Mansion House Shutterstock, Borisb17

Dublin is set to host its inaugural International Disputes Week in June as Ireland seeks to promote its legal industry in the wake of Brexit.

The DIDW 2022 event is due to take place between 13 and 16 June and will combine a mix of virtual and in-person events, including a one-and-a-half day conference taking place at Mansion House in the heart of the city centre.

The new forum is aimed at international legal practitioners and general counsel and will provide expert insight and discussion on litigating and arbitrating complex, cross-border disputes, in addition to a choice of networking receptions. Irish firms and law associations are also planning a series of events throughout the week to complement the conference.

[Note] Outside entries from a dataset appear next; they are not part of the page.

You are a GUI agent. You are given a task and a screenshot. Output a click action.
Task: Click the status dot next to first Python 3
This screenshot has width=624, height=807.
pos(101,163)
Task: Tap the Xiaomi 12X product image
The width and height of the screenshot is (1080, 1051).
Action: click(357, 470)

Confirmed conference speakers include Ireland’s chief justice Justice Donal O’Donnell, Court of Appeal judge Justice David Barniville, Latham & Watkins antitrust partner Elizabeth Prewitt, Debevoise & Plimpton white collar defence and investigations partner Jane Shvets, Weil Gotshal & Manges restructuring counsel Debora Hoehne and High Court judge Justice Michael Quinn, alongside many more.

Agenda topics include navigating jurisdiction, enforcement and sanctions in cross-border disputes; cross-border restructurings through Ireland; cross-border challenges in IP regulation; and building a multi-jurisdictional asset recovery team, among others.

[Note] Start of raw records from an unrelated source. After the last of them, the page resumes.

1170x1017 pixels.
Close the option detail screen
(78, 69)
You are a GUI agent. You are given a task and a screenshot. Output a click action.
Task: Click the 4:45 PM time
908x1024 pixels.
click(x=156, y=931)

Non-conference in-person events are being hosted by Hayes Solicitors on GDPR, Eversheds Sutherland on global risk and investigations, and the Commercial Litigation Association of Ireland on Ireland’s commercial court and complex, international and intellectual property disputes. 

Virtual events are also being hosted by Clark Hill on bankruptcy and personal insolvency, McCann FitzGerald on sanctions, liability and managing risk, and BryneWallace on the rise of cybercrime and cyber war, risk protection and incident response.

A number of firms have set up in Ireland since the UK’s departure from the EU, most recently offshore firm Ogier, which announced a merger with eight-partner Dublin firm Leman in March.

That follows Addleshaw Goddard’s merger with 25-partner Dublin firm Eugene F Collins in February. Firms including Burges Salmon, Ashurst, Hogan Lovells and Bird & Bird have also all opened Ireland offices over the last 18 months.